[[ Available records, beginning ]]

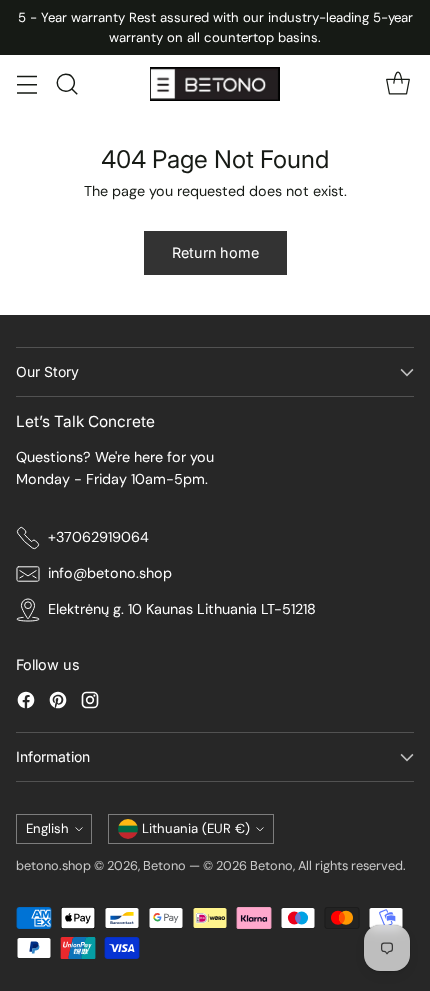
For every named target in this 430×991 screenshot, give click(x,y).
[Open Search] (66, 84)
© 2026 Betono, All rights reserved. (304, 865)
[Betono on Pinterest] (58, 703)
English (47, 828)
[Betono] (215, 83)
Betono (164, 865)
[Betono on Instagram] (90, 703)
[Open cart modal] (397, 84)
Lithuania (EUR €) (196, 828)
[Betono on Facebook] (26, 703)
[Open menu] (26, 84)
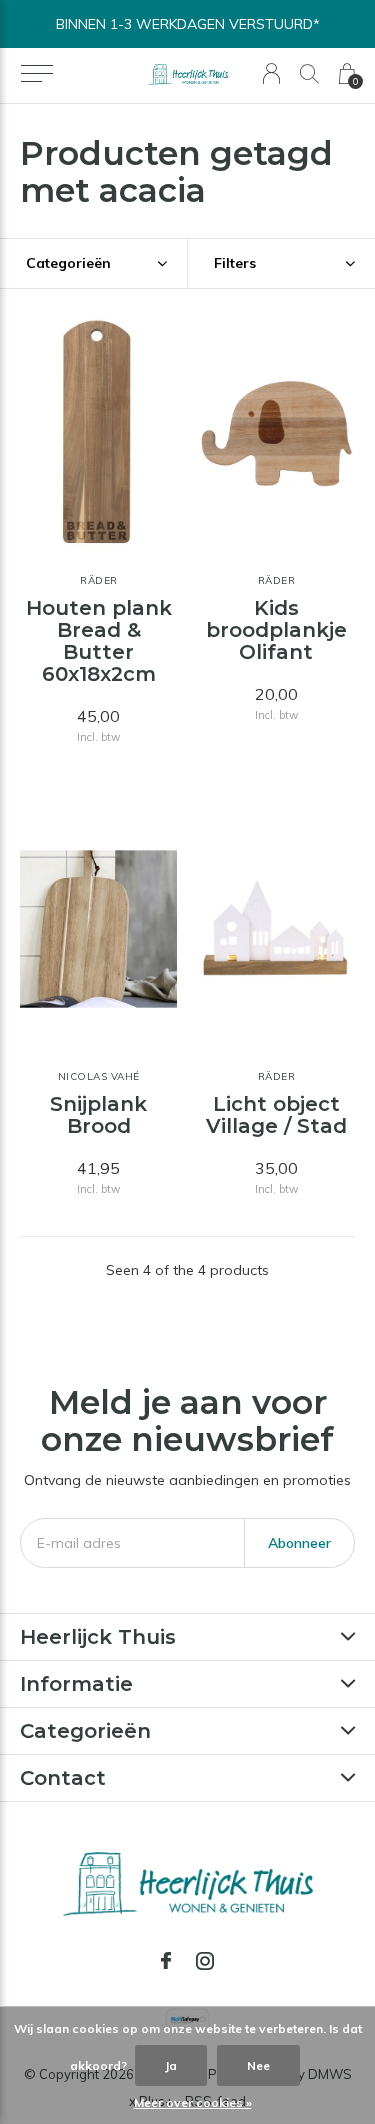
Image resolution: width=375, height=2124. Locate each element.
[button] (36, 74)
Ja (171, 2065)
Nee (258, 2065)
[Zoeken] (309, 73)
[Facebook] (166, 1961)
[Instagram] (205, 1961)
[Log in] (271, 73)
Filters (235, 263)
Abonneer (299, 1543)
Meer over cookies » (193, 2102)
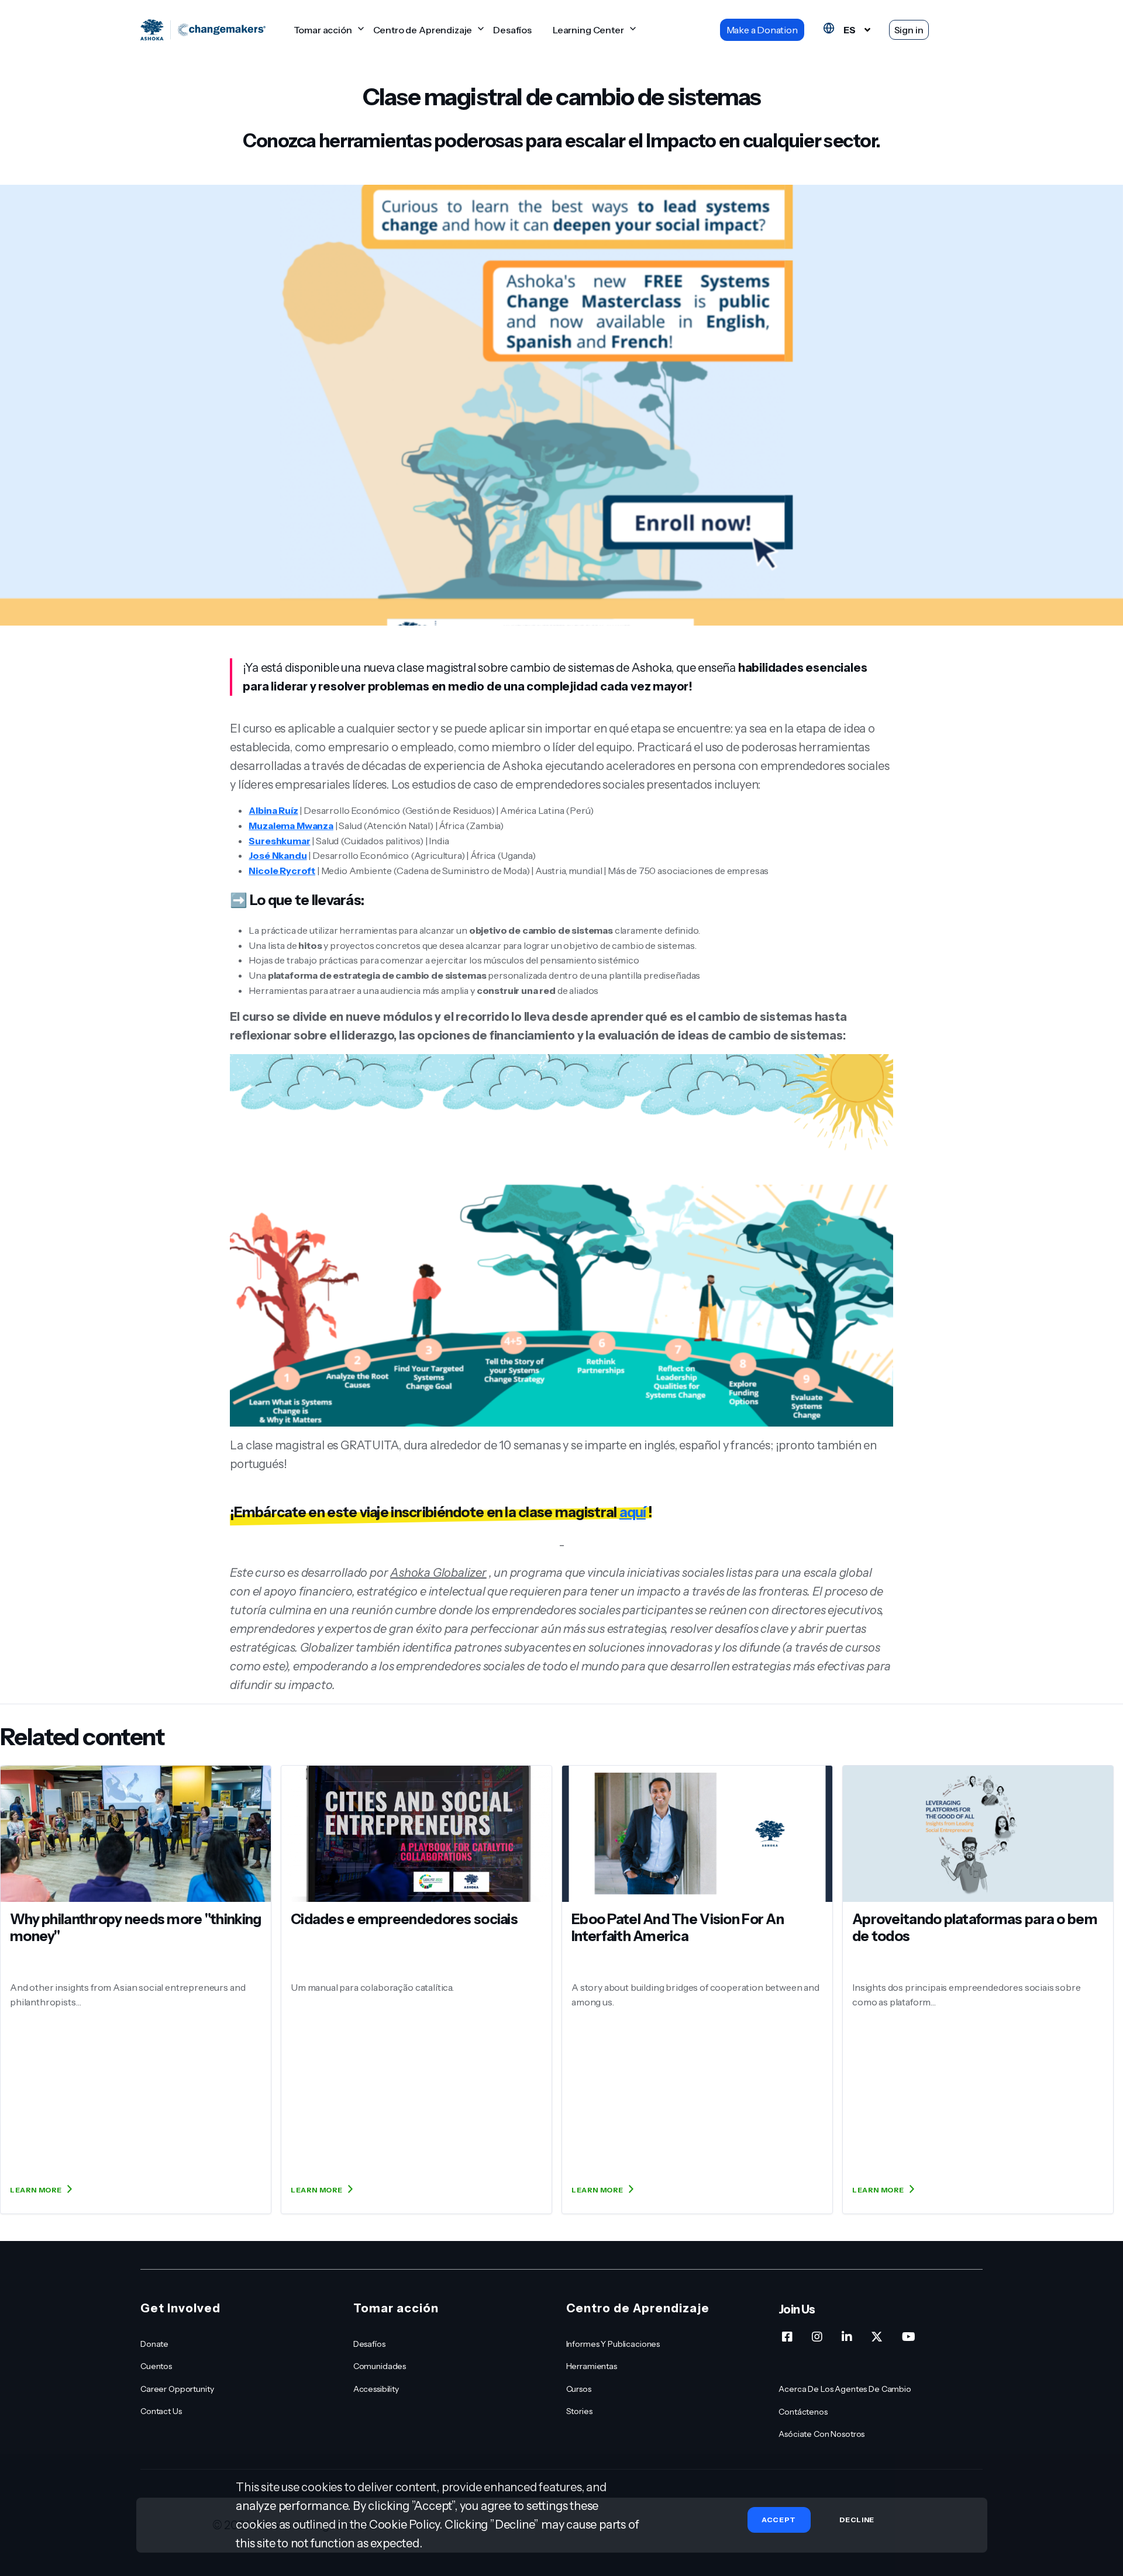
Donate (154, 2344)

[[ Available records, end ]]

Would you transcribe all of the entries above exactly, minus the images?

- [Written solution]:
For every named target in this 430×991 screenshot, give click(x,y).
[Open Search] (66, 84)
© 2026 Betono, All rights reserved. (304, 865)
[Betono on Pinterest] (58, 703)
English (47, 828)
[Betono] (215, 83)
Betono (164, 865)
[Betono on Instagram] (90, 703)
[Open cart modal] (397, 84)
Lithuania (EUR €) (196, 828)
[Betono on Facebook] (26, 703)
[Open menu] (26, 84)
Image resolution: width=375, height=2124. Locate each element.
[button] (36, 74)
Ja (171, 2065)
Nee (258, 2065)
[Zoeken] (309, 73)
[Facebook] (166, 1961)
[Instagram] (205, 1961)
[Log in] (271, 73)
Filters (235, 263)
Abonneer (299, 1543)
Meer over cookies » (193, 2102)
Donate (154, 2344)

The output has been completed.